[
https://issues.apache.org/jira/browse/TEZ-1206?page=com.atlassian.jira.plugin.system.issuetabpanels:comment-tabpanel&focusedCommentId=14037265#comment-14037265
]
Oleg Zhurakousky commented on TEZ-1206:
---------------------------------------
Sid
Let me do it point-by-point.
1. You are correct, but the things you point out are indeed existed there
before. However, "If a service running a non daemon thread were to fail during
shutdown" would mean a bug that would need to be addressed. Relying on sysexit
simply delays the inevitable.
2. No, its not, but is a good practice (ensure it always has a chance to exit).
As you said, the CDL will only terminate when all started.
3. Not sure about this one since stopServices invokes shutdown which only
releases the Semaphore and shuts down the executor. Yes, I agree there are too
many methods to maintain the life-cycle of this class. However, as you can see
one of the minor changes I did is to check the service state so these multiple
attempts are harmless.
4. Could catch. It was done to ensure that start() does not block, while
ensuring that DAGAppMaster stays alive, but the mechanism has changed a bit and
it no longer needed to be started as task.
5. Those were there.
6. Those are the only two that are declared, The rest will propagate which
should facilitate shutdown etc. Am I missing some other point?

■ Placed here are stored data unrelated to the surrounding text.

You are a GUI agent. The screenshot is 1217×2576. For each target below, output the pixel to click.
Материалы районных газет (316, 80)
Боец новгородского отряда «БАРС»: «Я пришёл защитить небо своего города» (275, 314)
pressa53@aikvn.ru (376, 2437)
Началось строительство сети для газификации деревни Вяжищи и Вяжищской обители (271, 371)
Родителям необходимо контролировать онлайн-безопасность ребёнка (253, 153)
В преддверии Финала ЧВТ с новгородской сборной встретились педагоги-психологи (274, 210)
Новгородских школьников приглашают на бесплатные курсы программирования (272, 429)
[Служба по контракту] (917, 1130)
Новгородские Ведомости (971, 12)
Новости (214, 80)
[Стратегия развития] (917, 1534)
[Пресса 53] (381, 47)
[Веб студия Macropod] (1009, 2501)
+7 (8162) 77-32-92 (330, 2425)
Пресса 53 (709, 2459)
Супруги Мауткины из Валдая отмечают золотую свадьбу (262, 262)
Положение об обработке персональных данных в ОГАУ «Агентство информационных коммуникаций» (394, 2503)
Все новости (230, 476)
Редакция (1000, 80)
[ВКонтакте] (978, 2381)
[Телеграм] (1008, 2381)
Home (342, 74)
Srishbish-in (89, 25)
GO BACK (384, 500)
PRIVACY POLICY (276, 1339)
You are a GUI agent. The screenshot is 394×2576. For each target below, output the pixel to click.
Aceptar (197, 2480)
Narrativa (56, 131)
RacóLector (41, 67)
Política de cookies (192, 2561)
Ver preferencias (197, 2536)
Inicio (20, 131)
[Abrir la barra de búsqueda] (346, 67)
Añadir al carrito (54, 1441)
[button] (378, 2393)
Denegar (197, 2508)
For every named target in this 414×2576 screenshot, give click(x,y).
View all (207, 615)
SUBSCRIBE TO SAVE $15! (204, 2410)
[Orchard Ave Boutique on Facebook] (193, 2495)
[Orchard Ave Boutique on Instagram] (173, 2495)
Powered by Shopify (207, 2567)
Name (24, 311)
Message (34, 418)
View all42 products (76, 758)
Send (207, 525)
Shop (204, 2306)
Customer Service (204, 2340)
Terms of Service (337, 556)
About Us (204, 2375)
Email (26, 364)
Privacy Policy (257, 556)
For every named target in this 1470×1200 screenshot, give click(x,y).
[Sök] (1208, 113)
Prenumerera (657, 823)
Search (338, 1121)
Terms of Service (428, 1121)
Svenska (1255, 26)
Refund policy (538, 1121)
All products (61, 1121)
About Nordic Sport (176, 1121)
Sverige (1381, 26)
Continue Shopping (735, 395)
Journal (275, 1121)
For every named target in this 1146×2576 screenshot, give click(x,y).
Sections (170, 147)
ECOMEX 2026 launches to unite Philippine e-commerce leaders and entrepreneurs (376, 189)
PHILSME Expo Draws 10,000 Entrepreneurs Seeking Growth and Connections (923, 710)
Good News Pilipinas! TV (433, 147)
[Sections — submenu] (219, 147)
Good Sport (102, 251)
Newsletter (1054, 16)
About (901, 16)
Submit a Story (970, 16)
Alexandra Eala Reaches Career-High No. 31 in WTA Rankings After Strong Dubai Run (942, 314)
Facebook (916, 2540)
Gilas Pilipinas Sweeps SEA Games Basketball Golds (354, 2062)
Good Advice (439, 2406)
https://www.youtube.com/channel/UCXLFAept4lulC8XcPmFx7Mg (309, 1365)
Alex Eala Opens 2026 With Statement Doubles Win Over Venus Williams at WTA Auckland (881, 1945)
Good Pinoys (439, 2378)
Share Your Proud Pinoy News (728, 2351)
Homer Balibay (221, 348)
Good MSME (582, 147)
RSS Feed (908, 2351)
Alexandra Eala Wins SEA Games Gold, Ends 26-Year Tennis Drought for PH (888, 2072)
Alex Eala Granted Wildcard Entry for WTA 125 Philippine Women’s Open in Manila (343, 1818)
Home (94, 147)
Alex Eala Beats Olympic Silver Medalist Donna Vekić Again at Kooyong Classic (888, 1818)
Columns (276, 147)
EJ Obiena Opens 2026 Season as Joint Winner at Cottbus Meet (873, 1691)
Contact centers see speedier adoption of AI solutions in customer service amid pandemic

7. Addressed in the previous answer to Hitesh.
8. Yes it does, but I was hoping that once we have DAGAppMaster relying on TP,
it could start sharing it with services it works with (something you and I
discussed few weeks ago).
Yeah, while I still consider the code in TaskScheduler a bug, it doesn't affect
the Sysexit issue, so I am now trying to keep this as light as possible. But
yes we should open another JIRA for TaskScheduler.
Yes, we can and I thought about it, but I'll never be convinced that Systexit
is the right strategy, but I'll go with it if that is a consensus.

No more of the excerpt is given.